Otto mesi dopo la conferenza di Parigi sul clima, la Commissione di Bruxelles ha messo i piedi nel piatto, delineando una politica energetica che ha subito suscitato le ire degli ambientalisti e lo sgomento dei governi, Italia in testa. Per chi ha applaudito i risultati della conferenza (gli ambientalisti) e per chi se ne è gloriato (i governi) è venuto, insomma, il momento di fare i conti con promesse e impegni: tagliare le emissioni del 40 per cento (almeno) entro il 2030 non poteva essere indolore.

Il problema che si è trovata di fronte la Commissione era allargare i controlli sulle emissioni, al di là dei settori energivori già sottoposti all’ambiziosa architettura del mercato dei diritti sulle emissioni: il meccanismo per cui chi è più efficiente e risparmia Co2, può vendere il diritto ad emettere di cui ha potuto fare a meno. Anche se il successo del mercato dei diritti è molto limitato e contestato, è comunque servito a portare sotto controllo l’anidride carbonica emessa dall’industria della carta, dalle centrali elettriche, dai cementifici. Ora la Commissione intende intervenire sulle altre emissioni: trasporti, edilizia, agricoltura, trattamento rifiuti. Di fatto, il 60 per cento della Co2 europea è prodotto da questi settori, in cui è possibili ipotizzare cospicui risparmi in nome dell’efficienza: meno petrolio nei serbatoi delle auto, edifici meglio isolati, meno metano dai bovini e dal letame e meno anche dalle discariche e dagli inceneritori.

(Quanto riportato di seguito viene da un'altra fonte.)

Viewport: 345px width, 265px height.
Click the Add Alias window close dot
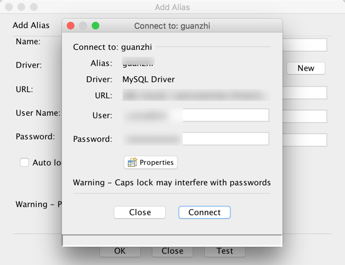point(9,7)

La parte più difficile era decidere il contributo di ogni singolo paese al raggiungimento dell’obiettivo di un taglio del 40 per cento. La Commissione lo ha fatto: l’Italia dovrà ridurre le sue emissioni del 33 per cento in meno di 15 anni. Per alcuni paesi – come la Bulgaria – c’è addirittura la possibilità di aumentarle, ma in generale i tagli sono severi: 37 per cento per la Francia, 38 per cento per la Germania, 40 per cento per la Svezia. Qui la Brexit incide pesantemente. Perché la Gran Bretagna si assumeva una quota cospicua delle riduzioni. Senza Londra, il conto si fa più salato per tutti: l’Italia dovrà ridurre le emissioni non del 33, ma di quasi il 35 per cento. Per chi ha foreste (come la Finlandia) o larghi spazi vuoti di campagna (come l’Irlanda) c’è la possibilità di compensare in parte i tagli con gli assorbimenti naturali di anidride carbonica che assicurano questi “succhiaCo2”. Ma per territori pesantemente urbanizzati come quello italiano non ci sono sconti.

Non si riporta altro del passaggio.